いきなり現れた猫。すると、火猫は淡く輝くと、一瞬で消えて金華さんとなる。
「き、金華さん……びっくりした」
「申し訳ございません。騒ぎが落ち着いたようですので」
「騒ぎって……魔王四天王が来たんだけど」
「天仙猫猫とケルベロスがいれば問題ないでしょう」
言いきっちゃった……まあそうだけど。
ってか、金華さん曰く戦いは警備隊に任せて、残りの住人はみんな普通に作業してたらしい……スケルトン族もドワーフ族もみんな頑張ってたとさ!!
おっと、紹介しなきゃ。
「えっと、この方は金華さん。あー……この国の宰相かな」
「ご主人様……ようやく、国として認め、王の立場で発言をしてくれましたね」
金華さん、なんか嬉しそうにほほ笑む……こんな美人のお姉さんに微笑みかけられると、こっちも照れるんだが!!

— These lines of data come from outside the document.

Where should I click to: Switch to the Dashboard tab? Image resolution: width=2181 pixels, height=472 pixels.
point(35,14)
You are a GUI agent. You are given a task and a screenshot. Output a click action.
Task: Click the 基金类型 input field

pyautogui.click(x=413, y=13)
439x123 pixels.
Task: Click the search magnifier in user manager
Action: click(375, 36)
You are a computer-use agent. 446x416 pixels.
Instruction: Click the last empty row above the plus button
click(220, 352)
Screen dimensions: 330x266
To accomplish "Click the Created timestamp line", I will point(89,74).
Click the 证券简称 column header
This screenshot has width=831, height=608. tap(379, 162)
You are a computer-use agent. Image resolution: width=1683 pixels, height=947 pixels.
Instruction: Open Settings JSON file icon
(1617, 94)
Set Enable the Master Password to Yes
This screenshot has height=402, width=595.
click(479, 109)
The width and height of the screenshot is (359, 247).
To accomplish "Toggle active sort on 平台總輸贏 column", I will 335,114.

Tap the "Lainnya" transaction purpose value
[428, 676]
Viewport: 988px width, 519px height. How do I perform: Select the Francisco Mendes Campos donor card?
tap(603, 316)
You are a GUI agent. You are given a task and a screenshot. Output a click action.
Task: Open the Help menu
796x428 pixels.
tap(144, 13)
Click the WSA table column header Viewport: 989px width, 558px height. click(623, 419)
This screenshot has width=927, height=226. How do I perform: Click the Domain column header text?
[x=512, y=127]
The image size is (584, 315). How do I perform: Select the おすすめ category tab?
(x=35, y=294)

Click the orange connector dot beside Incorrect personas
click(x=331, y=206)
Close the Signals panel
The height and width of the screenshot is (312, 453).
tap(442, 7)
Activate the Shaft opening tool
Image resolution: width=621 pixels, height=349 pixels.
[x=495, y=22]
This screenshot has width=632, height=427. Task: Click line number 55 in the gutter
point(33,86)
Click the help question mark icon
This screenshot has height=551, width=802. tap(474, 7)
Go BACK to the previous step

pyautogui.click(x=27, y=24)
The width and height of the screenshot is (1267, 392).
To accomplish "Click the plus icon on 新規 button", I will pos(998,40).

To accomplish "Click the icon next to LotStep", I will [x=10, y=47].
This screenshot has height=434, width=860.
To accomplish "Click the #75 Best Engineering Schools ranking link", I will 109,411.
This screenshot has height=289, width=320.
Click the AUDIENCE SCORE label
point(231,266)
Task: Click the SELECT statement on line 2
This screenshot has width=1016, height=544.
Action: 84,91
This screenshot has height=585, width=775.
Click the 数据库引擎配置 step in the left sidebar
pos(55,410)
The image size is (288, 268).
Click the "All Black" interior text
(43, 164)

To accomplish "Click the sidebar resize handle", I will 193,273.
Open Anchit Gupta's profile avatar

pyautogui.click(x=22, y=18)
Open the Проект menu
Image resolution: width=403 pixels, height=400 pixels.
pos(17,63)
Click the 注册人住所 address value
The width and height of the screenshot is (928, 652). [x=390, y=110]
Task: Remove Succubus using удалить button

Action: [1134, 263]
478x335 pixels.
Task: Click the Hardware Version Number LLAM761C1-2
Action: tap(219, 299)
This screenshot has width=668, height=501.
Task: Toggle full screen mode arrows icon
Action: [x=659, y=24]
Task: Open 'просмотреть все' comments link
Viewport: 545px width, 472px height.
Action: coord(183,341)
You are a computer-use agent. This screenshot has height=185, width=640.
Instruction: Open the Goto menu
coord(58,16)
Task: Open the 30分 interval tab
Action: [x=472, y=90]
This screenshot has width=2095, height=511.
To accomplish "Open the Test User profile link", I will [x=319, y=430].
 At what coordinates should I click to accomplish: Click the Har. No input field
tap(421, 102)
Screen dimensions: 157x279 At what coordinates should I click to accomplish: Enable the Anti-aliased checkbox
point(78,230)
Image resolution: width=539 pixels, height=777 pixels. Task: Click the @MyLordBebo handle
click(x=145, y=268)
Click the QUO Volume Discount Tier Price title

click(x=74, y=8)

「初めまして。私はガイアルーン王国の宰相、世美川優華と申します。まずは謝罪から……我々はシャオルーン王国に対して宣戦布告とも取れる態度を」
「もう済んだことです。それより、まずは外交について……」
難しい話始まった~!!
藍音も「うわ。面倒くさい話始まった」みたいな顔してるし。
マオ、ルナもいつのまにか寝てるし……俺、王だけどこういうめんどくさいのだけは、やっぱり嫌だ!!
◇◇◇◇◇◇
たっぷり一時間ほど「国益」とか「外交」とかうんぬんかんぬん話をしていると、入口ドアが開いた。
「「ただいまーっ!!」」
「おう。ってか来客中だし静かにしてくれ」
「ん。って……誰?」
エリ、ミュウが帰ってきた。
エリは腕をグルグル回しながら藍音を見る。
「どーも。藍音だよ」
「ども……って、なにこれ、アンタめちゃくちゃ強くない?」
「勇者だしね。あんたは住人?」
「え、ええ」
「ケイ~!! いっぱい狩りしてきたの。新鮮なお肉いっぱい手に入ったから、今夜は肉パーティーだね!!」
肉パーティー……うっぷ。爆死した黒鉄レオンを思いだしてしまう。
「す、すまんミュウ……肉はちょっと」
「えーなんで? そういや、村の入口に血が飛び散ってたけど、なんかあったの?」
「……すまん、マジで勘弁して」
しばらく肉は食いたくない……爆死だぞ爆死。
そういや、あいつらどこ逃げたのかな。
「ご主人様。とりあえず今日は藍音さんたちにお泊り頂くことになりました。今後、ガイアルーン王国との外交も始まりますので……」
「あ、ああ」
「え、ちょ!! ケイ、この子なに!? かっわいいいいいい!!」
「ふにゃ……うるさいぞ」
あ、エリがルナに気付いた。マオと並んで寝ていたし、そりゃ気付くよな。
とりあえず……今日はもう疲れた。
ガイアルーン王国とはケリ付いたし、いろいろ知りたいこともあるけど、今日はゆっくり休ませてもらおうかな。